2.18 Parallel (Shunt) Terminations
In high speed circuits, parallel transmission line terminations can be useful. This termination is placed at the end of the transmission line as shown in Figure 2.15.
Figure 2.15 A series (source) terminated transmission line.
Since there is no reflection at the ends of the lines, line current continues to flow as long as there is a signal. Because of the extra power consumption, this technique is usually limited to low voltage logic. In general, this logic design approach has a higher noise margin than the series termination case.
In series terminated circuits, the clock signals are usually timed so that logic signals have time to reflect and return to the source. This timing guarantees that all logic connections made along the transmission path will receive the doubled voltage before the clock signal arrives.
On long lines with all the loads at the end of the lines, parallel terminations can be effective. The clock signal can arrive anytime after the logic signal reaches the termination. On a long line, compensation for line loss can be made by increasing the value of the terminating resistor. The reflection that results adds to the signal, thus, reducing the chances of error. Parallel termination has the drawback that energy must be supplied to the line as long as the logic signals are present. If the transmissions are infrequent and the logic levels are at zero, most of the time, this can be a very effective approach.
When an external cable brings a balanced logic signal to a circuit board, the cable must be terminated in its characteristic impedance.

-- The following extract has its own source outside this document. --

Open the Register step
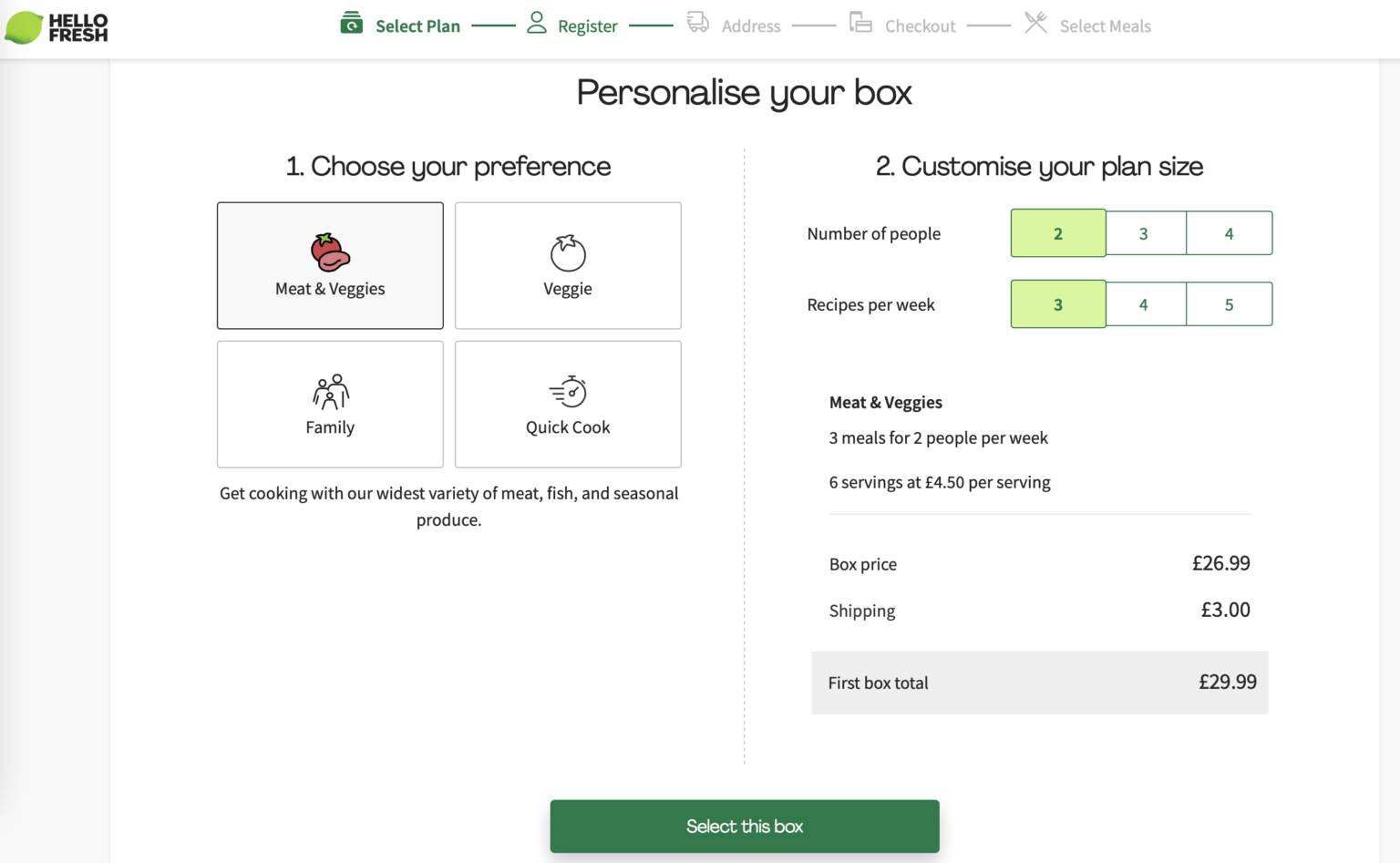This screenshot has height=863, width=1400. [x=586, y=26]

If the cable impedance is 100 ohm and if the individual trace impedances are 50 ohm then the cable impedance is matched at the connection. In this approach, the traces must be routed independently (spaced apart) and connected to the proper logic pins. Each trace is then properly terminated (typically 50 ohm). If the cable conductors are connected to a 100-ohm transmission line on the board, the cable would in effect be double terminated. This problem is discussed at the end of Section 3.5.
The parallel termination of stripline poses a special problem. Assume that the stripline is between a ground and power plane. The transmission line energy can be thought of as traveling in two paths. The first path is between the strip line and the ground plane, and the second path is between the transmission line and the power plane. The correct approach for terminating symmetric stripline is to terminate each energy path separately. If the characteristic impedance is 50 ohm then the correct parallel termination is one 100 ohm resistor to the ground plane and one to the power plane. These connections would be at the power and ground pins of the receiving logic. With this approach, it is easy to see where the return current flows.
If one 50-ohm terminating resistor is used, there are several problems. The 50-ohm resistor is a mismatch for just one of the transmission waves. This means that there will be a reflection at the resistor on this half of the stripline transmission. The second energy path sees no terminating resistor. Some of the energy at this mismatch will propagate and reflect into the ground/power plane. The energy will also transmit and reflect at any nearby decoupling capacitors. It is easy to see that a single parallel terminating resistor can cause many unexpected reflections. Problems may not occur if the rise times are greater than 1 ns.
If the stripline is run between two ground planes then two parallel terminating resistors are still required. If one resistor is used, the reflections will involve connecting vias instead of decoupling capacitors.